Le corporazioni sono un male profondo dell’Italia, non abbiamo le lobby ma abbiamo tanti di quegli ordini professionali che non si fa in tempo a contarli. Oggi mi sono infilato a una conferenza per giuristi dove sono presenti le corporazioni più connesse e omogenee che si possano immaginare: gli avvocati, i notai, i magistrati e i professori universitari di diritto. Ovviamente le posizioni politiche dei singoli sono tra le più disparate questo però non li differenzia tra loro per abbigliamento e vocabolario. Gli uomini hanno tutti giacca e cravatta, i più estrosi hanno cravatte di colori sgargianti, tutti hanno una borsa di cuoio, la stragrande maggioranza porta eleganti montature per occhiali in metallo. Le donne hanno tutte giacche nere con camicette di seta dai colori tenui, il taglio dei capelli è talmente omogeneo che sembra una caricatura: tanti caschetti, chi bionda e chi bruna, chi riccia e chi tinta, chi con la frangia e chi con la riga di lato, ma per tutte il taglio e sopra le spalle e con i capelli sciolti.
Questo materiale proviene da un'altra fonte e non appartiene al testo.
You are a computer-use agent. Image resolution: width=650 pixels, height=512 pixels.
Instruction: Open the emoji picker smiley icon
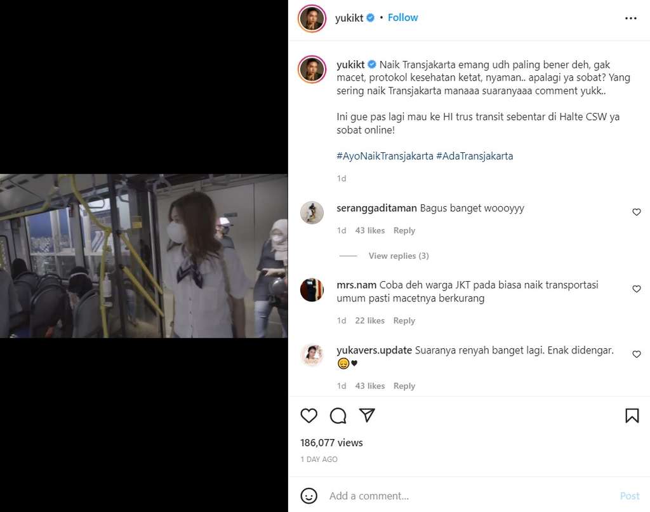point(308,496)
Poi uomini e donne parlano con lo stesso vocabolario, sicuramente ricco, ma in cui ricorrono sempre certe espressioni e non per forza di matrice giuridica. Un’ultima osservazione è sugli stravaganti che sono i più anziani e probabilmente i più ricchi e a affermati, mentre i giovani sono i più “pinguini” di tutti.

Ed io con le mie continue espressioni che ho saccheggiato dalle lingue che mi hanno circondato, con la mia borsa che è di cuoio ma che proprio non ha la forma di cartella, con i miei jeans trucidi e la mia capigliatura scomposta. Mi sembrava si essermi svegliato nel drive-in di Lansdale.

giovedì 15 aprile 2010

il leghista Gordon Brown

Il 6 maggio gli inglesi andranno al voto, naturalmente i media del belpaese hanno deciso che poco interessa agli italiani della politica degli altri paesi europei. O meglio ci interessiamo solo alle cose più importanti: non so, la crisi coniugale tra Sarkozy e la Bruni, ma sempre dimenticandosi di raccontare che il presidente francese ha fatto licenziare il giornalista e il caporedattore che hanno trovato e pubblicato la notizia.
Il Regno Unito dopo tre mandati con un governo di centro-sinistra è pronto a cambiare pelle. I sondaggi dicono che Gordon Brown parte in svantaggio rispetto al suo diretto sfidante Cameron. Quale risposta i laburisti hanno preparato per riconquistare un po’ di voti? Semplice, se la prendono con gli immigrati. Una cosa è chiara a tutti i politici europei: per prendere più voti bisogna prendersela con chi non vota, con chi è diverso, così tutti gli altri, il grande gregge, potranno votare non per qualcuno, ma contro qualcuno, contro gli stranieri, che fanno tanta paura.Il partito laburista ha deciso di scrivere un manifesto per le imminenti elezioni, nel quale si può leggere che “l’immigrazione è controllata, che le regole sono ferme e chiare”, passaggio condivisibile come lo è quello che condanna l’immigrazione clandestina, per poi arrivare a dire che agli uffici di collocamento ci sarà una corsia preferenziale per gli inglesi e che per gli extracomunitari che arrivano in Europa senza delle competenze specifiche sarà sbarrata la strada.
Il pezzo più interessante è però questo: “Poiché crediamo che venire nel Regno Unito sia un privilegio e non un diritto, romperemo l’automatismo fra la permanenza per un determinato periodo e la possibilità di ottenere la cittadinanza. In futuro restare qui dipenderà dal sistema a punti e l’accesso ai benefici sociali sarà progressivamente riservato ai cittadini britannici e ai residenti permanenti”. Non so come suona questo per voi, ma mi sembra che un leghista avrebbe potuto usare le stesse parole.
Come tanti a vent’anni ho preso armi e bagagli e sono andato a Londra per vivere il mio momento di libertà suprema. La cosa che più mi colpì fu il vedere una città dove così tante culture avevano possibilità di esprimersi. Spero che tra qualche anno mio fratello, che ora ha 9 anni, abbia la possibilità di “scappare” a Londra e che trovi un clima simile a quello che mi accolse nella sua intercultura. Sarà dura.

martedì 13 aprile 2010

arresta il chirugo!

In Afghanistan non ci sono i buoni e i cattivi, non esistono due schieramenti con ruoli ben definiti. Da una parte c’è un presidente, Karzai, eletto con scrutini truccati, i brogli sono stati ampiamente denunciati dagli osservatori internazionali. Dall’altro lato ci sono i talebani, quelli che starebbero nascondendo da quasi dieci anni Osama Bin Laden.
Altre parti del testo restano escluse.